La brise qui s'enivrait de mes fragrances s'est délicatement rafraî­chie et a pris mes sens en otages. De sa tendre humidité elle caresse mes pétales, mes feuilles, et délivre une douce sensation de fraîcheur qui appelle à la renais­sance. Une réminiscence qui s'avère être un véritable moment de bonheur, une pure jouissance existentielle.

Puis la résurgence s'estompe sous les assauts de mon sang, de ma sève qui jaillit en moi. Je m'abreuve à la source, me nourrit de la terre qui se propulse et pulse à travers tout mon être. Elle m'inonde de son amour de mère, comble tous mes besoins essentiels. Mais malgré cette puissance dévastatrice qui bouillonne en moi, me faisant frissonner jusqu'au bout des épines, je me sens frêle et fragile. Assujettie à trop de paramètres extérieurs agressifs sur les­quels je ne peux agir, je me sens soumise au bon vouloir du destin. Une fois en­core me voici face à l'inconnu, face au vide. Cela créé une tension soudaine qui ramène mon esprit vers la fugacité de mon devenir. Cependant je ne m'installe pas dans cette perception angoissante et me focalise sur l'instant, sur la vie et ce qu'elle m'offre.

C'est sur mes pétales et mes feuilles que la destiné tisse son sur­prenant dessein. En fait, le présent envahit mon être, s'accapare de mon corps, ne laissant libre court qu'à l’imminent et à l'émotion qu'il suscite.

Je me pâme et m'alanguis sous la délicate moiteur qui m'enve­loppe tandis que ma tige et mes épines acérées semblent pourfendre l'onde aé­rienne qui me berce ; comme si elles tentaient de retenir les dernières goutte­lettes de rosée que la brise n'a toujours pas emportées pour que je puisse, en­core un peu, m'en délecter. Comme la vie, la nature et les choses sont finale­ment bien faites. Il n'y a visiblement pas de hasard ; juste une forme de l'exis­tence avec un mode d'expression particulier. Une présence qui anime la vie dans l'instant, se moquant des avants, des après qui ne sont ni de l'être, ni de ce qui l'anime et encore moins de ce qu'il en irradie.

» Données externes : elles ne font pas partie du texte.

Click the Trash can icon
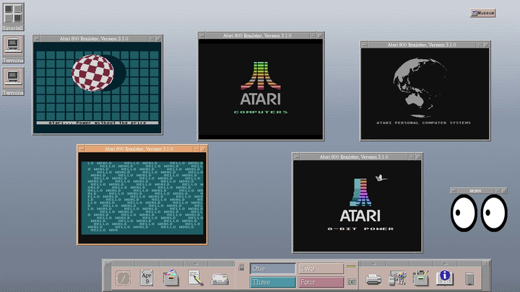The height and width of the screenshot is (292, 520). [469, 278]
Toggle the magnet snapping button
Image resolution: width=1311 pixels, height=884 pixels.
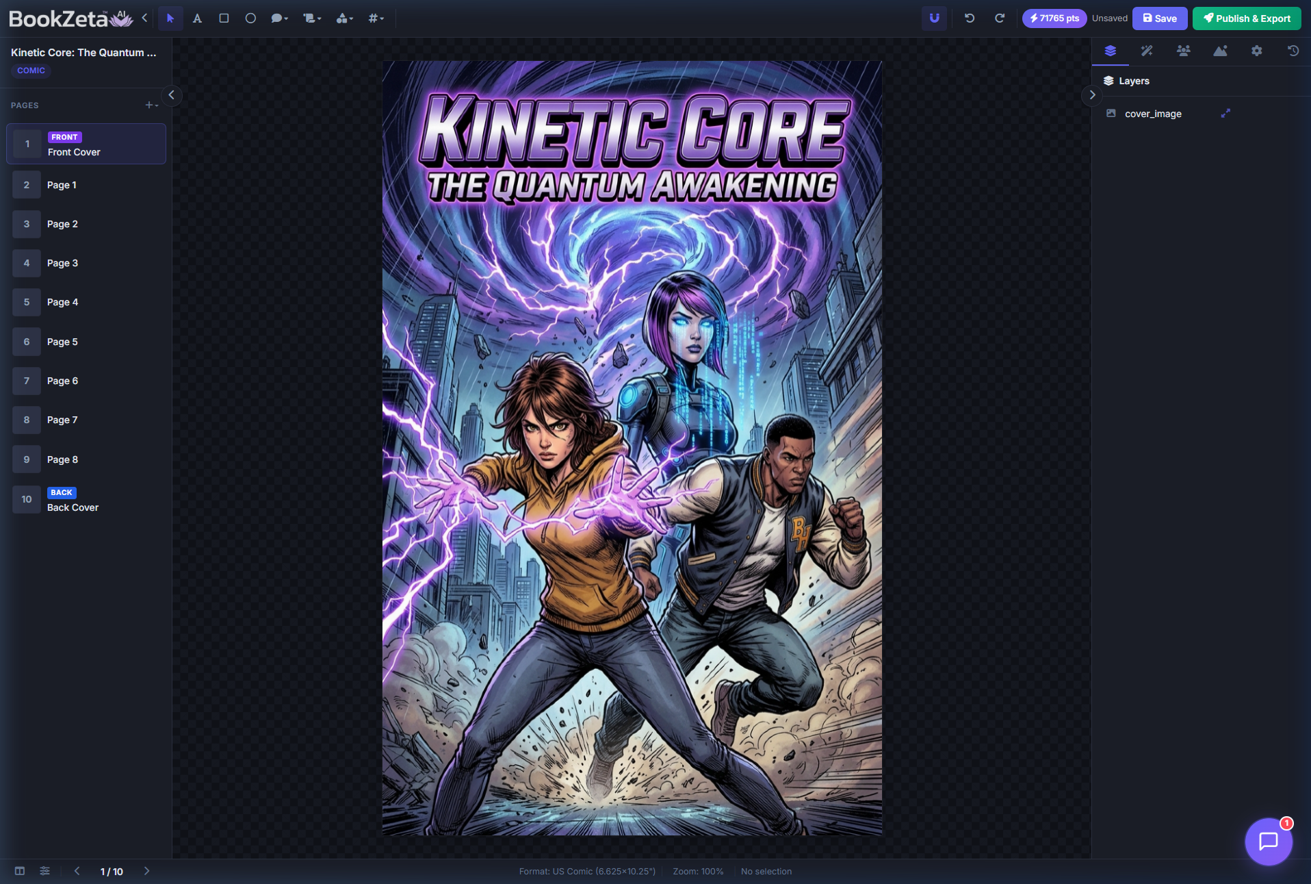(934, 18)
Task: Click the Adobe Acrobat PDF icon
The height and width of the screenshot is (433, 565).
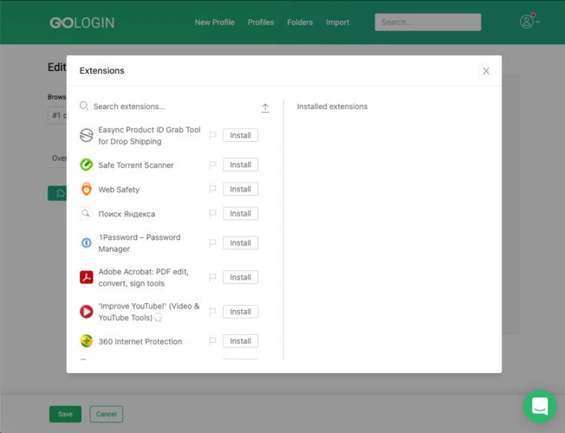Action: pyautogui.click(x=86, y=277)
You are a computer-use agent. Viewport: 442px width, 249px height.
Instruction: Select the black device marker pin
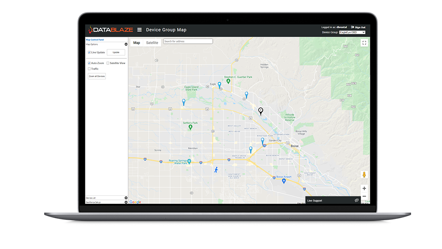point(260,111)
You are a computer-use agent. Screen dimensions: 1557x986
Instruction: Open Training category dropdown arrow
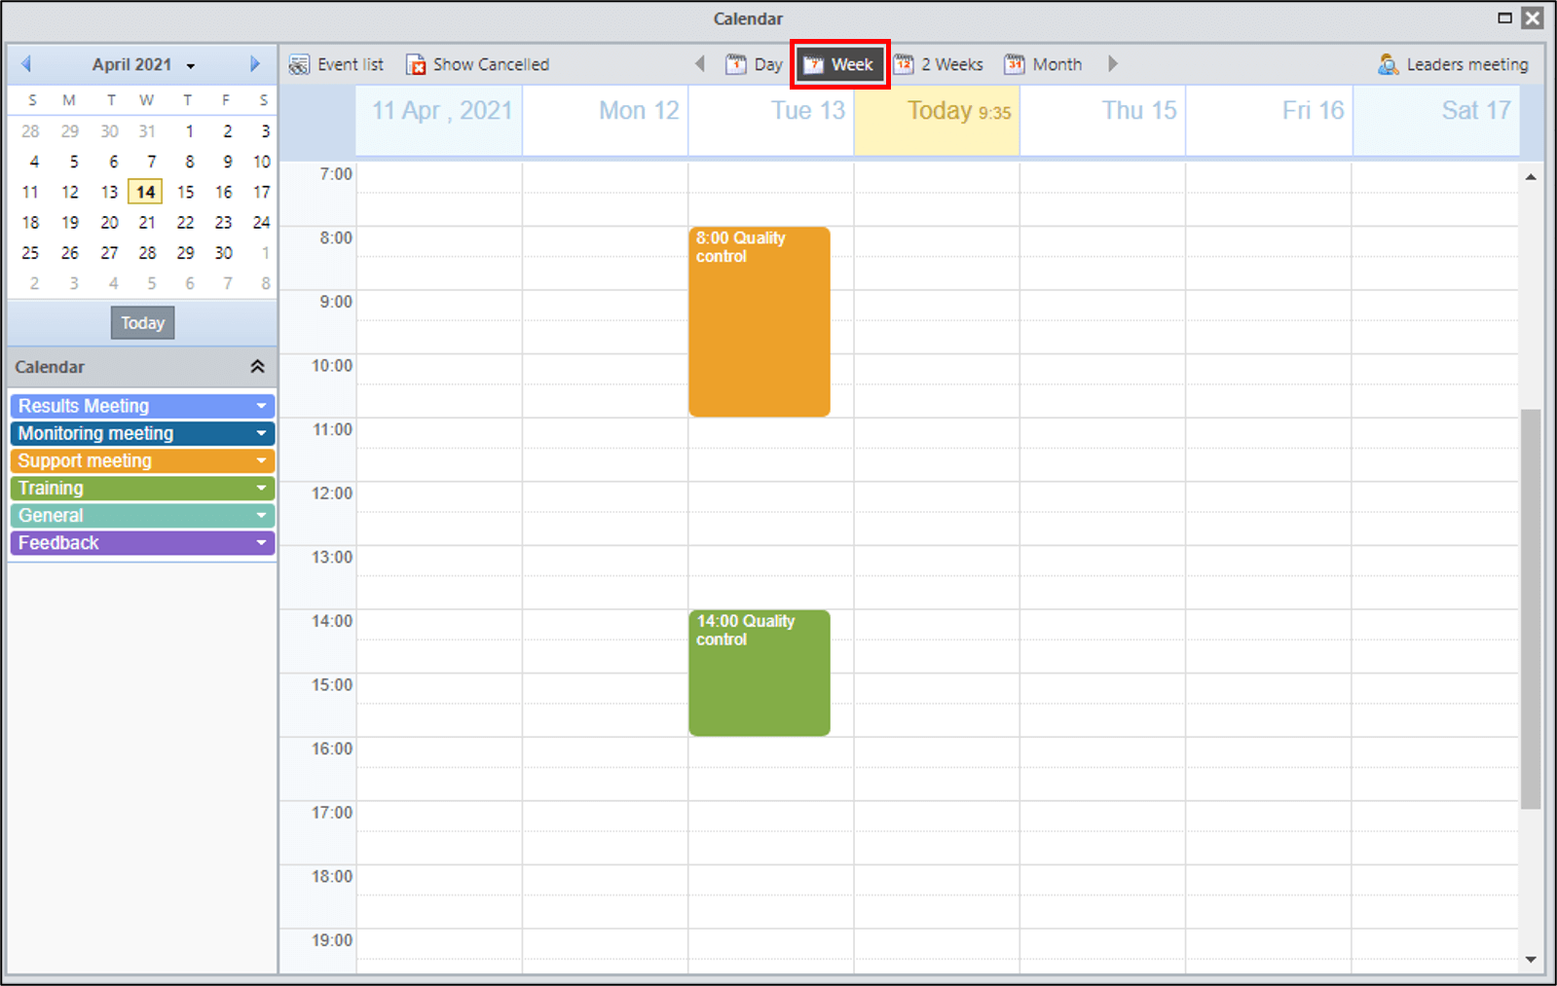point(261,488)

La sensation est tout autre maintenant, de la surface de mon être, j'ai plongé dans les profondeurs. J'y ai découvert la plus petite étincelle qui anime chaque chose en secret et semble se multiplier à l'infini. Elle a pris pos­session de ce que nous avons en commun, l'âme, et m'a plongé au cœur de la grande création. Alors la braise est devenue fournaise, elle a tout envahit, tout illuminer et cet éclat à tout unifié. En rentrant si profondément en moi, je suis parvenue au-delà de moi-même ; dans l'univers. Je suis dans le flot de la vie, dans cette part délétère, impalpable qui unie tout chose.

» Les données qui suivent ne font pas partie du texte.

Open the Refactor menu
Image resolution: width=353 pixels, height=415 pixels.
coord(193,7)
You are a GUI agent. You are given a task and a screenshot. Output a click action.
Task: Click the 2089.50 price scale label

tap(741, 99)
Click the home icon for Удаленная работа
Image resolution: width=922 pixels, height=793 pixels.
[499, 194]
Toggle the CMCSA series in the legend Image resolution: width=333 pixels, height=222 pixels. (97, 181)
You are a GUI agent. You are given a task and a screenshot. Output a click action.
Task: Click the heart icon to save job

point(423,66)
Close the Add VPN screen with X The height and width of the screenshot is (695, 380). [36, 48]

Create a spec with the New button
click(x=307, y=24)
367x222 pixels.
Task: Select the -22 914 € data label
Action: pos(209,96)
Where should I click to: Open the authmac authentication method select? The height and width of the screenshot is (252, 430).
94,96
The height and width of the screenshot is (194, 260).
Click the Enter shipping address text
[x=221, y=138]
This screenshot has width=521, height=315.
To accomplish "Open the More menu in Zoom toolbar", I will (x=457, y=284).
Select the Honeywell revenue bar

Puis, l'éblouissement s'est envolé et je suis revenu en surface.

 

Le soleil est monté doucement dans le ciel et de ses rayons, a es­tompé les dernières exhalaisons de fraîcheur. Cependant, sa chaleur est encore douce et suave, il me cajole, me dorlote, se préparant lentement à me harceler. Il sait que sous son feu je serai obligée de m'ouvrir, de m'offrir, de perdre un peu de moi-même pour ne pas mourir sur l'instant. Une fois épanouie, mon parfum s'élèvera vers les cieux, enivrera l'espace. Pourtant, je sais que ce don, auquel je ne puis que me soumettre, me conduira doucement mais inévitablement vers cet instant ultime où, dans un dernier flamboiement de vigueur et d'effluves, je m'éteindrai définitivement.

Mais pour l'heure, je me baigne dans la tendre et opiniâtre cha­leur. Le soleil désormais à son zénith est plus entêtant que jamais, inondant l'es­pace d'une forme de lourdeur, mâtinée de langueur, qui laisse s'écouler la vie paisiblement. Subjuguée par cette indolence, je me laisse langoureusement ber­cer par le léger vent qui s'est levé depuis peu. Attentive à ma vie qui s'écoule et s'envole inexorablement !

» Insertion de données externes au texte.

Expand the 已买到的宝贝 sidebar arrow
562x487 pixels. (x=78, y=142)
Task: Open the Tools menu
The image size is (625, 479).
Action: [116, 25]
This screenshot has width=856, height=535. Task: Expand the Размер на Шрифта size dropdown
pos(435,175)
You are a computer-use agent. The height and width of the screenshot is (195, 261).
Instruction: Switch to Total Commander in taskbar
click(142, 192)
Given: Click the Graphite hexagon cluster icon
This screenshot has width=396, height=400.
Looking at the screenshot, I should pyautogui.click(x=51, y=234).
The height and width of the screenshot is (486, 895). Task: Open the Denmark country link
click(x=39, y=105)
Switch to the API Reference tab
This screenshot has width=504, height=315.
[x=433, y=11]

Malgré cela, je me sens bien ; épanouie ! Pourtant une étrange ten­sion commence à s'installer en moi, faisant courir un frisson le long de mes fibres. Mon instinct me laisse pressentir que tout ceci est annonciateur d'un profond changement dans ma vie ; sans que je sache sous quelle forme il se pro­filera. En tout cas, une chose est sûre, ce sera mon ultime transformation.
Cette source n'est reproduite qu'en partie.